Transcribe exactly, and only, the lines from the one containing "Task: Select the Food bullet label" through the end of the entries below, leaving the pictures out.

****************

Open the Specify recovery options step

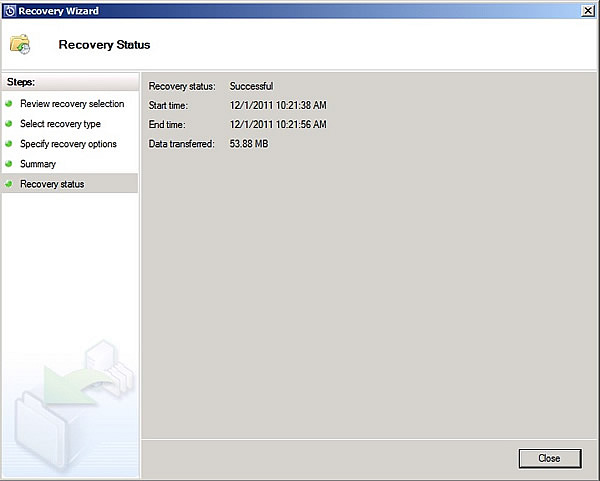[x=68, y=144]
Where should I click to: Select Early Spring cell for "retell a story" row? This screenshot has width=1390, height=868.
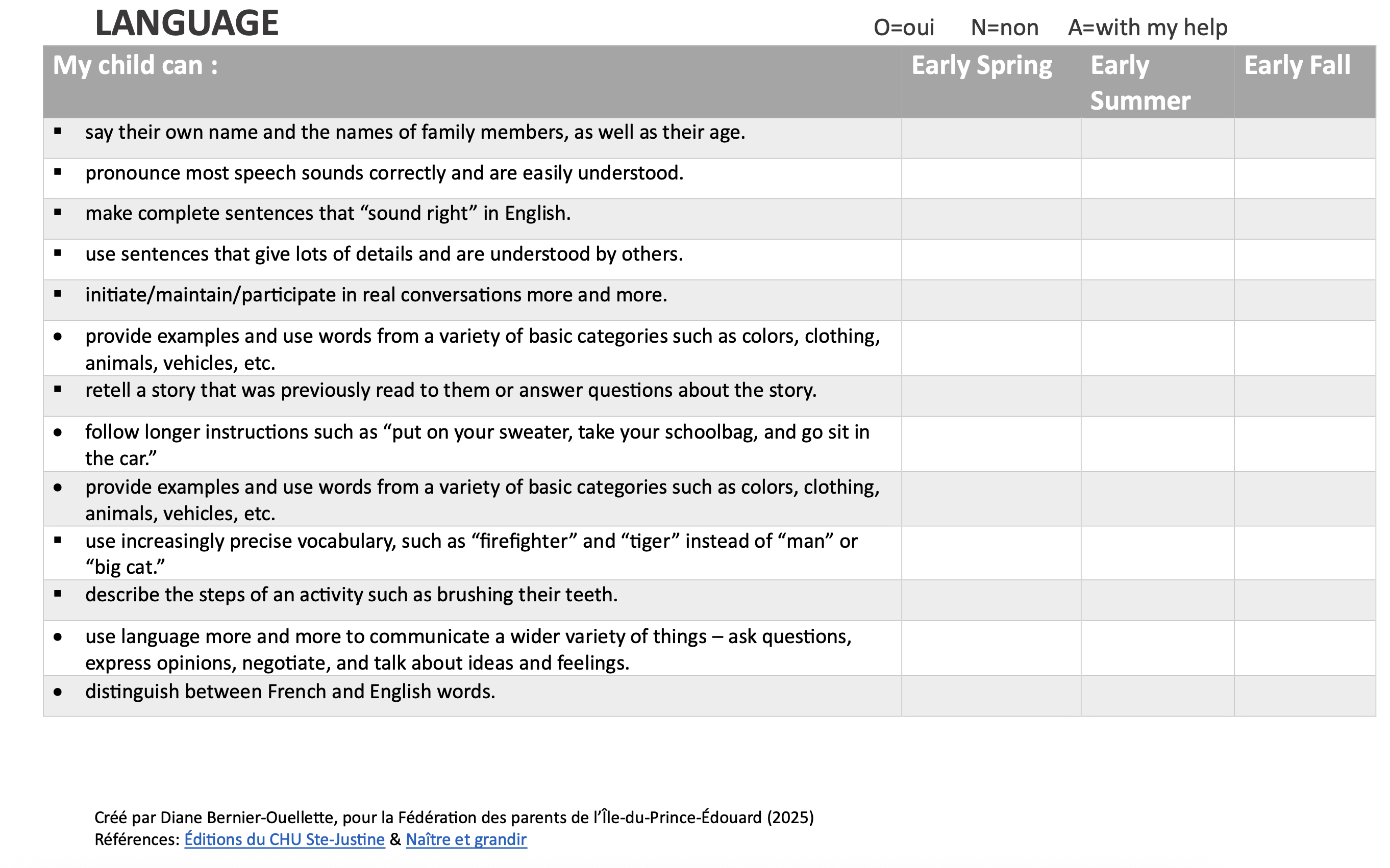pyautogui.click(x=991, y=396)
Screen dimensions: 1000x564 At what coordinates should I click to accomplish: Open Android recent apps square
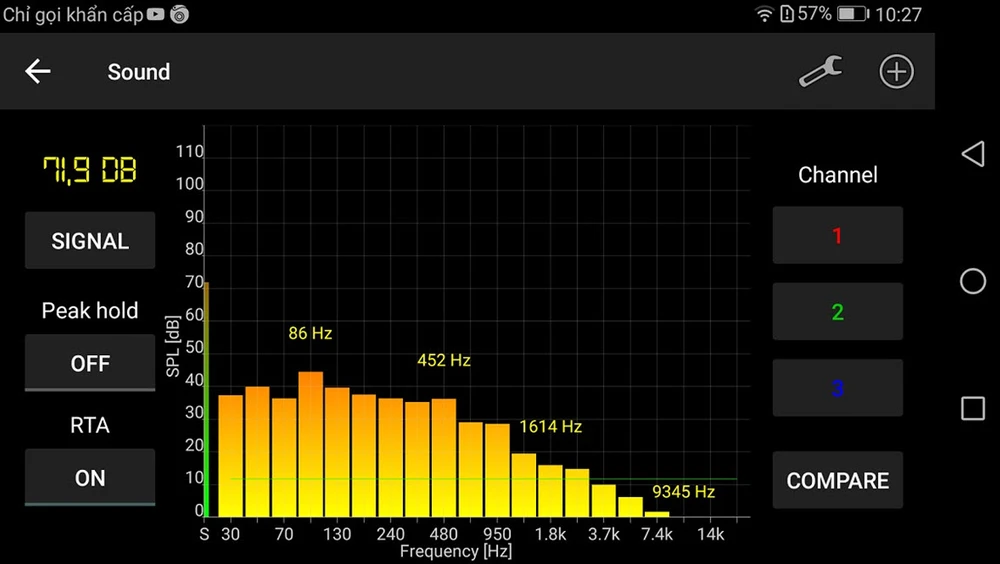click(972, 408)
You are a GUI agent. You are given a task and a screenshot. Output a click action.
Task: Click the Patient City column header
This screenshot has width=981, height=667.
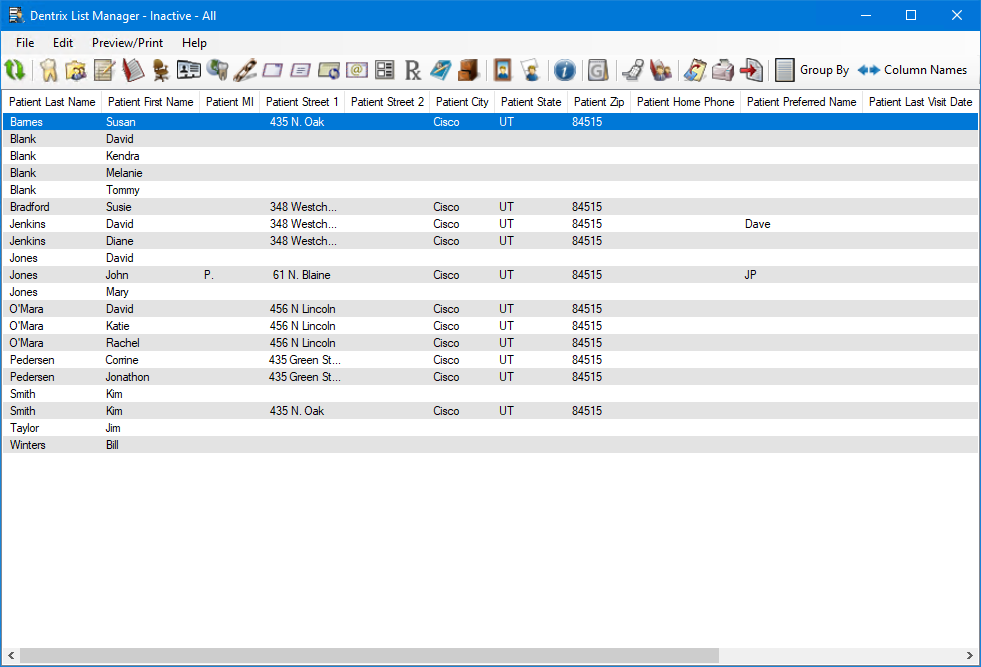[x=462, y=102]
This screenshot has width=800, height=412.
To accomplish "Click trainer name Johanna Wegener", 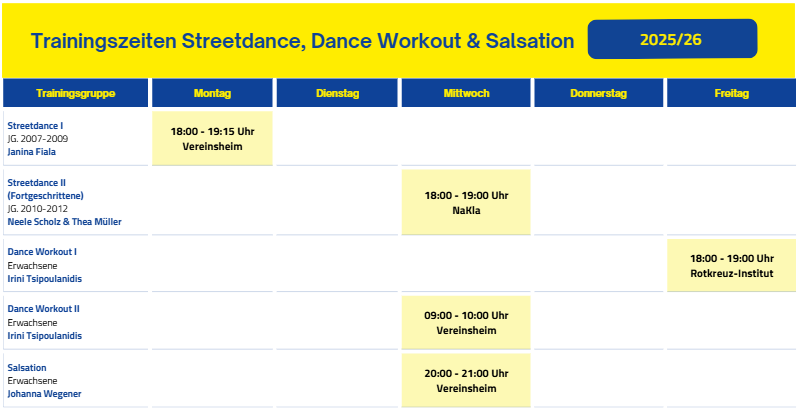I will (44, 393).
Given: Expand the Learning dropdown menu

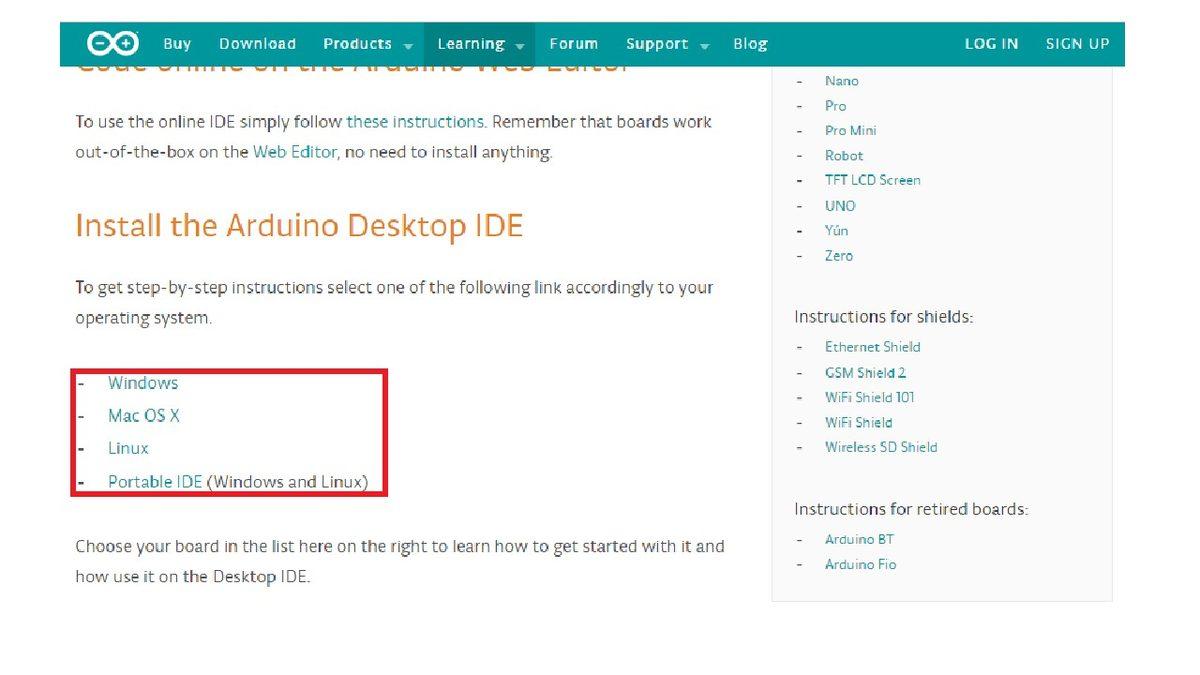Looking at the screenshot, I should [x=470, y=43].
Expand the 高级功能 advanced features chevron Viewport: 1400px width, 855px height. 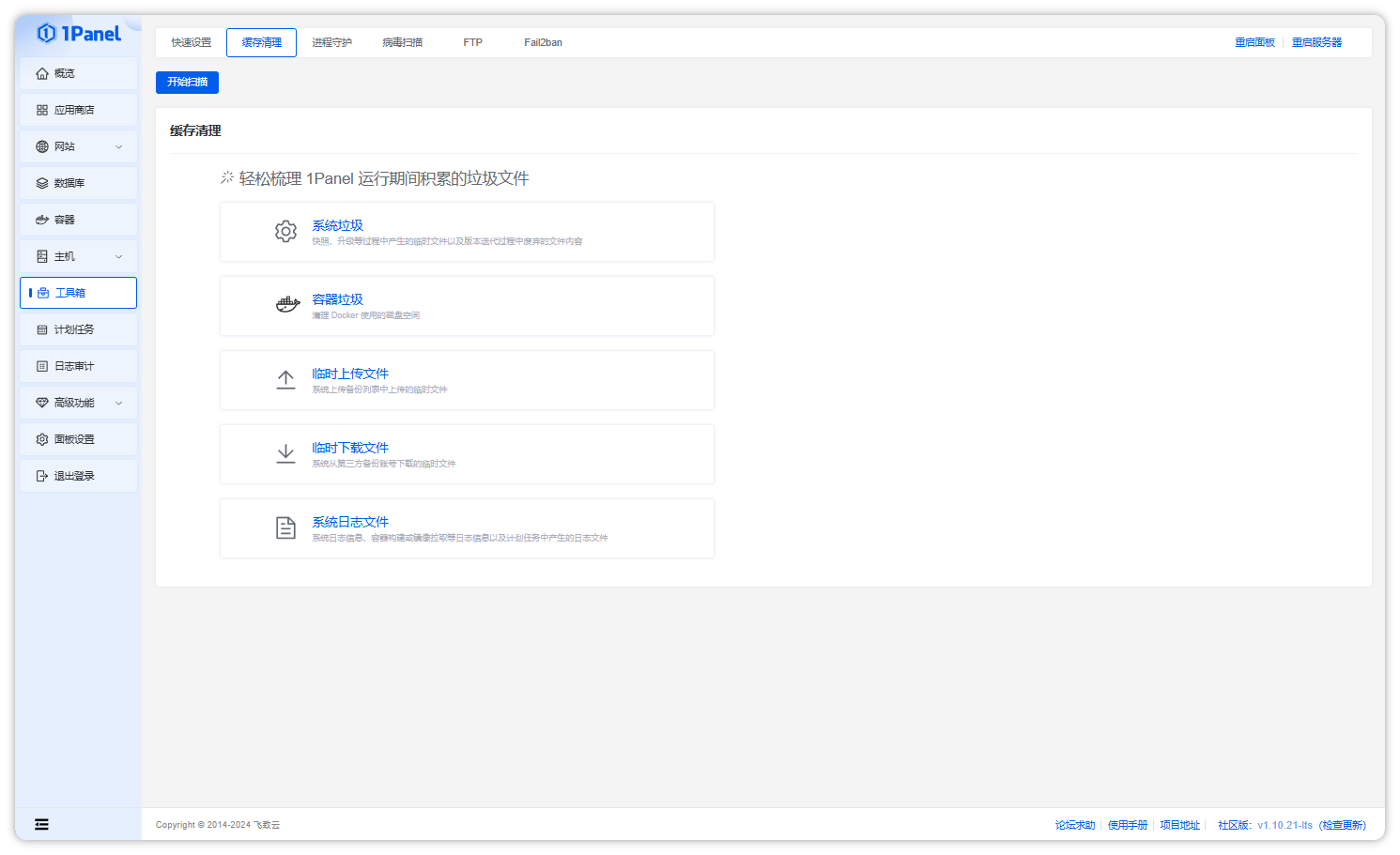tap(118, 402)
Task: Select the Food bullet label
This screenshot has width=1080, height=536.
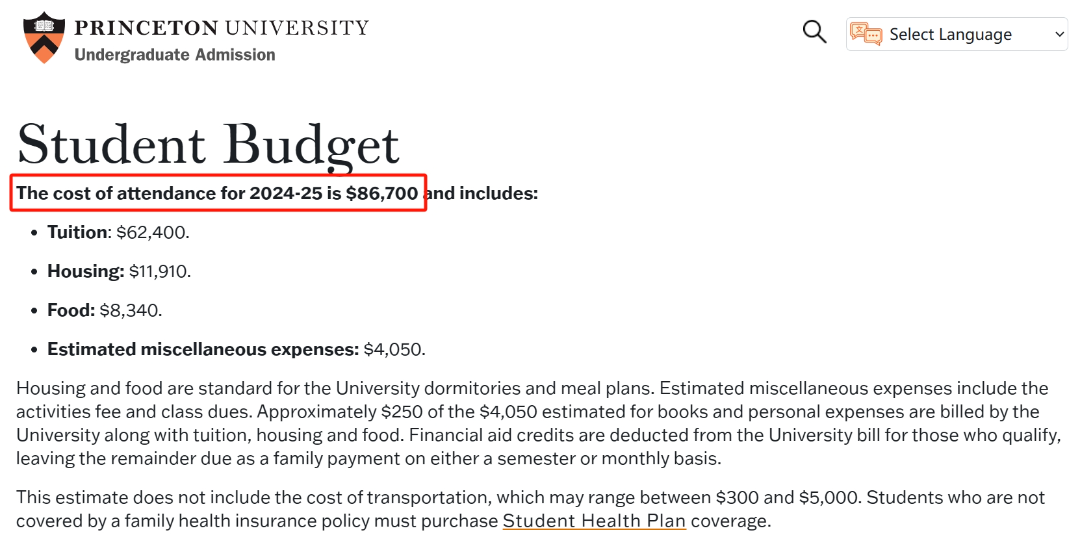Action: 71,310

****************

■ **COMPLETED EXERCISE**:
Task: Select the Food bullet label
This screenshot has width=1080, height=536.
Action: 71,310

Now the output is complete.